Edward Ernst Kleinschmidt (September 9, 1876 - August 22, 1977) was one of the inventors of the teleprinter, and was a prolific inventor who obtained 118 patents in the course of his 101-year life.[1]

Career[edit]

Born in Bremen, Germany, in 1876, Kleinschmidt immigrated to the United States at the age of 8.[1]

Kleinschmidt began working with nascent communications technology in 1893 while still in his teens. He first patented a Morse keyboard transmitter, in 1895 (Patent No. 964,372; filed February 7, 1895; issued January 11, 1910) and later a Morse keyboard perforator.[2] Keyboard perforators were a development from Charles Wheatstone's perforator of 1858 [1], a hand-operated device which produced a punched paper tape for use in automatic telegraph transmitters.

Soon after, he set up the Kleinschmidt Electric Company.[3] With George Seely, he developed signaling equipment for railways. The pair began their work in 1906, and by 1910, they were able to demonstrate a completed device. The signaling technology is still used by railways throughout North America.[3]

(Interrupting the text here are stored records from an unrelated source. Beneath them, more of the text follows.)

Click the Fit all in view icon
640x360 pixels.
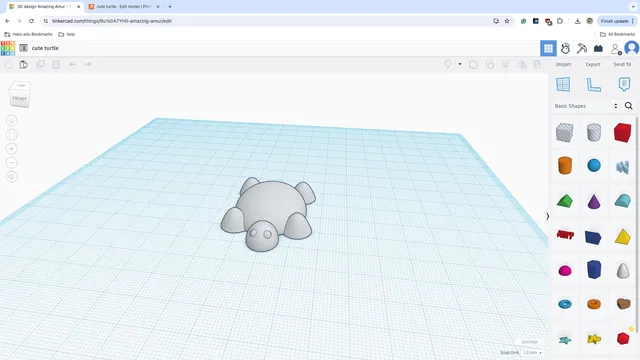tap(12, 135)
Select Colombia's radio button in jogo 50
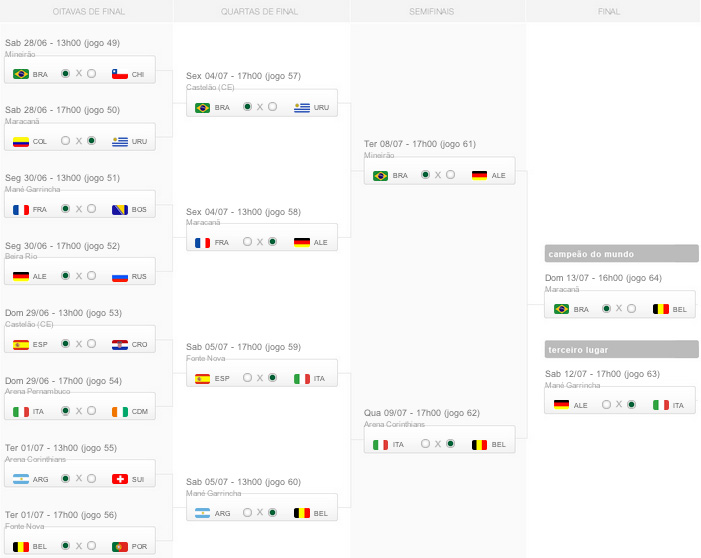This screenshot has width=701, height=558. [66, 141]
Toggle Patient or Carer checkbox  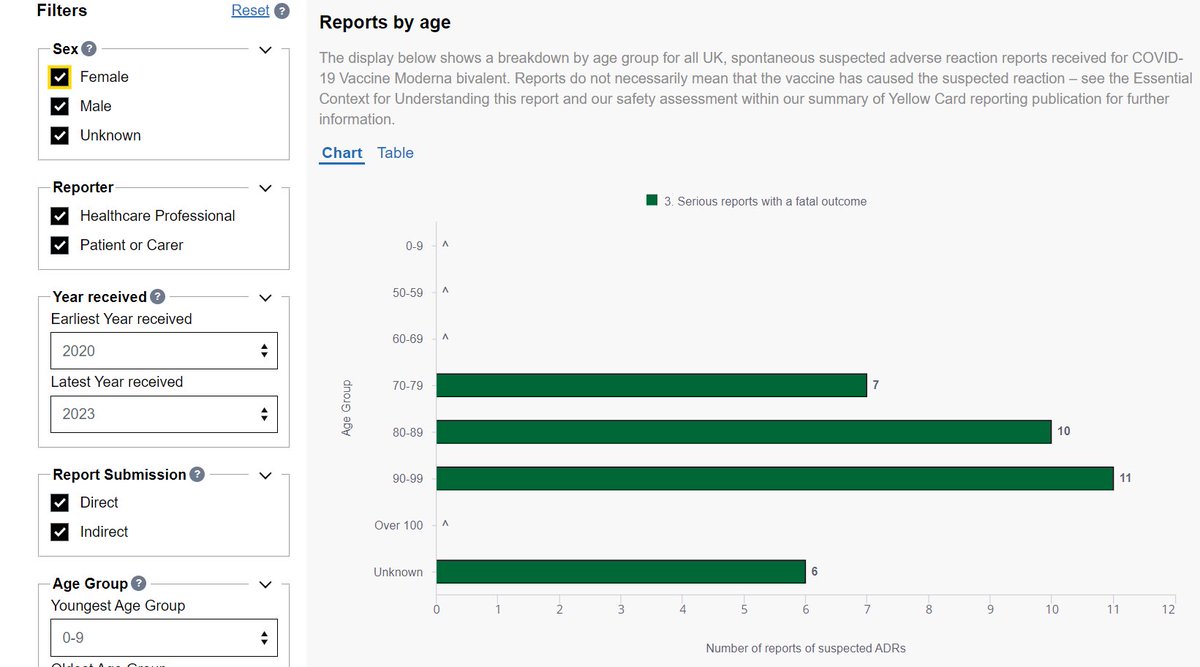pyautogui.click(x=60, y=245)
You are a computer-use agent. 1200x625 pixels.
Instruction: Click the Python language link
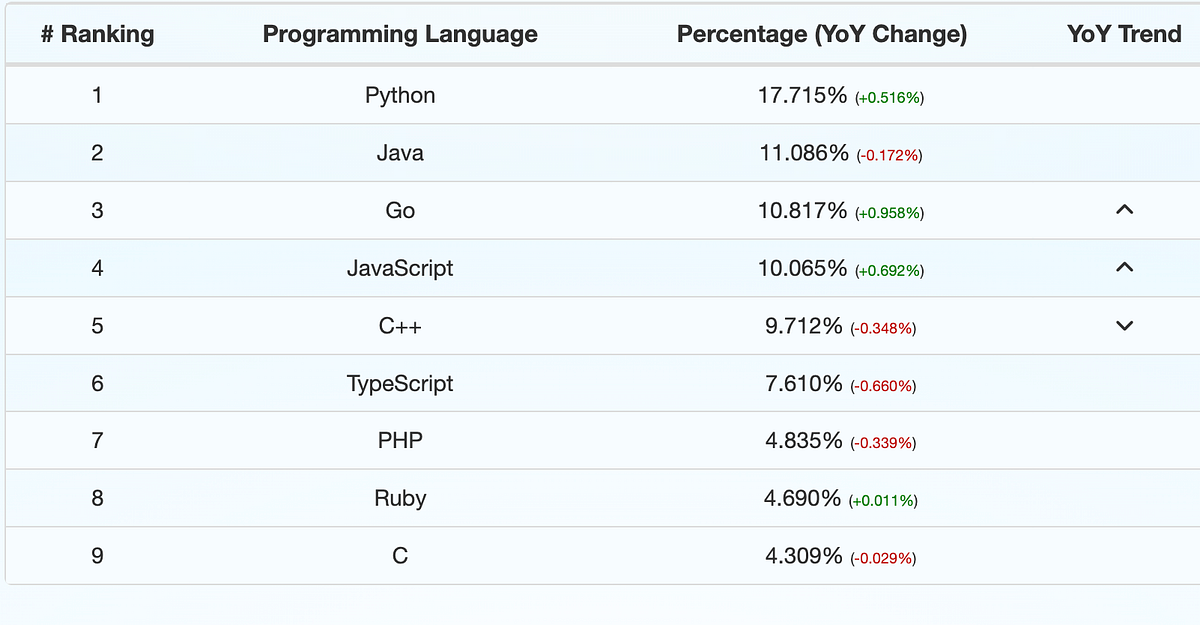coord(400,95)
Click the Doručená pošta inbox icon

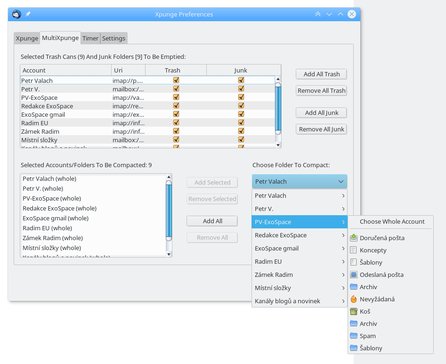(x=354, y=238)
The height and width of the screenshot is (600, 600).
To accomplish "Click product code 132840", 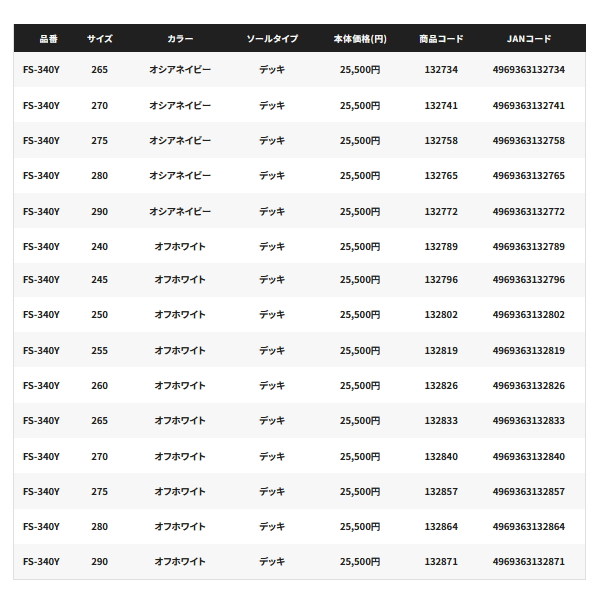I will click(441, 456).
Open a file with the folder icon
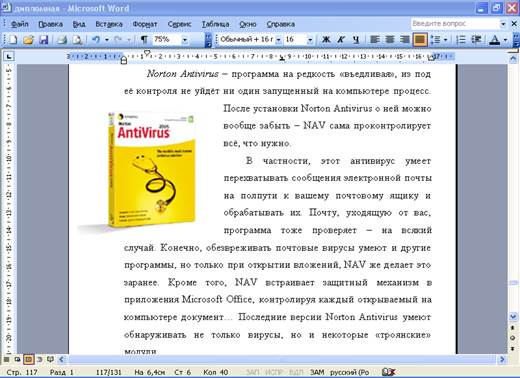The image size is (520, 378). (28, 40)
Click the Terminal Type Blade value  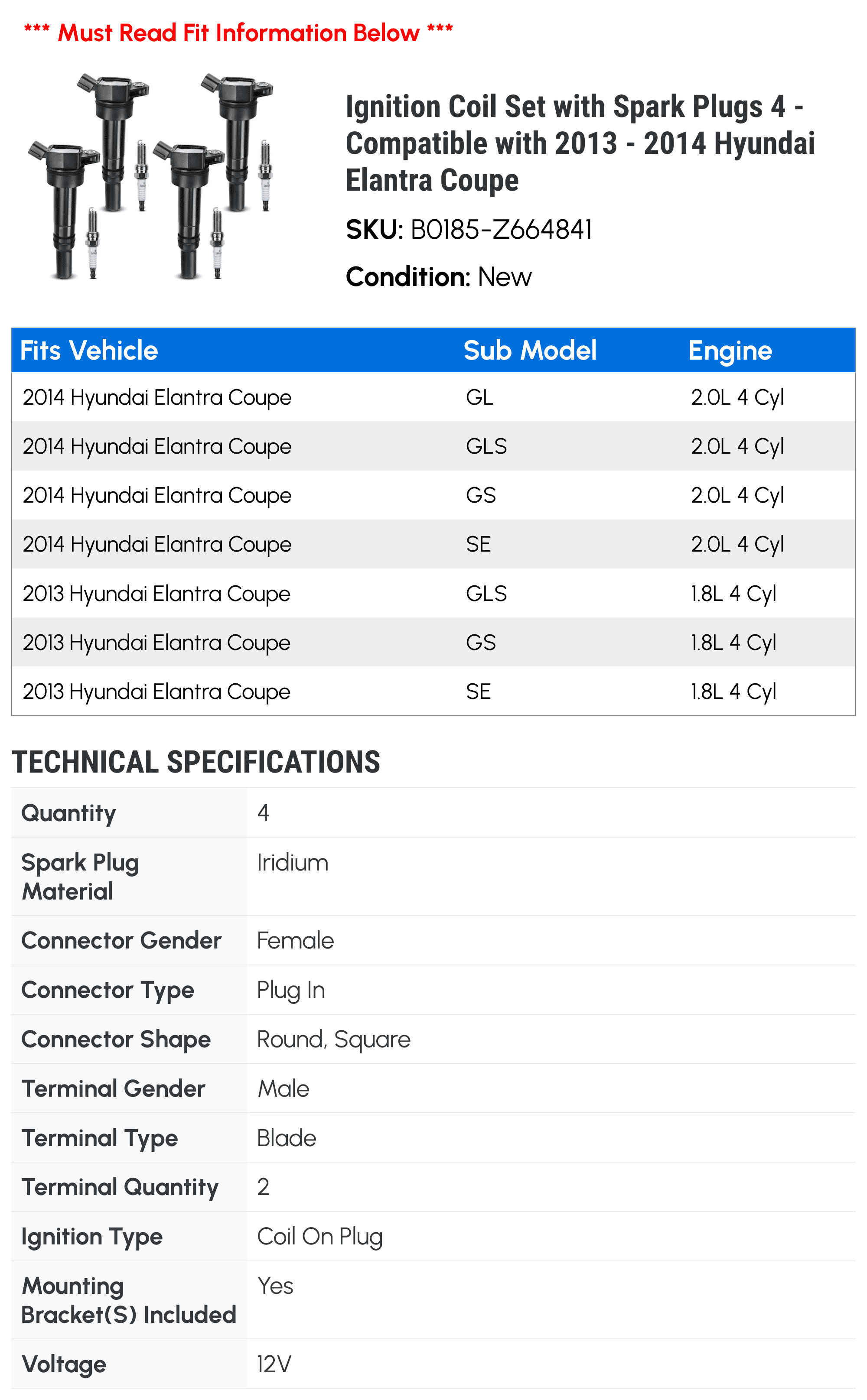pyautogui.click(x=286, y=1137)
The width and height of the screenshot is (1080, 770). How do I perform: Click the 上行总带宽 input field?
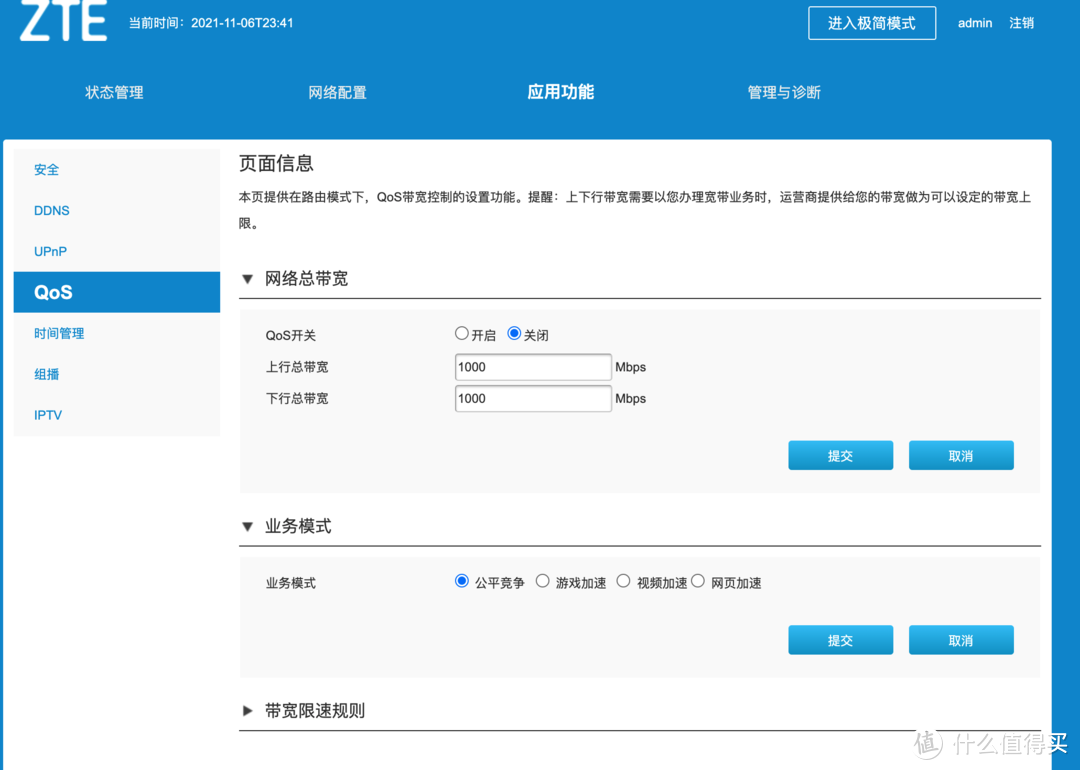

In 1916 he filed a patent application for a typebar page printer.[4] In 1919, shortly after the Morkrum company obtained their patent for a start-stop synchronizing method for code telegraph systems, which made possible the practical teleprinter, Kleinschmidt filed an application titled "Method of and Apparatus for Operating Printing Telegraphs"[5] which included an improved start-stop method.[1]

Instead of wasting time and money in patent disputes on the start-stop method, Kleinschmidt and the Morkrum Company decided to merge and form the Morkrum-Kleinschmidt Company in 1924. The new company combined the best features of both their machines into a new typewheel printer for which Kleinschmidt, Howard Krum, and Sterling Morton jointly obtained a patent.[1]

In December 1928, the company name was changed to Teletype Corporation, and in 1930 Teletype Corporation was sold to the American Telephone and Telegraph Company for $30 million.[6] In 1931, Kleinschmidt set up Kleinschmidt Laboratories, presently known as Kleinschmidt Inc,[3] to further refine the teletypewriter and do research and development for the Teletype Corporation.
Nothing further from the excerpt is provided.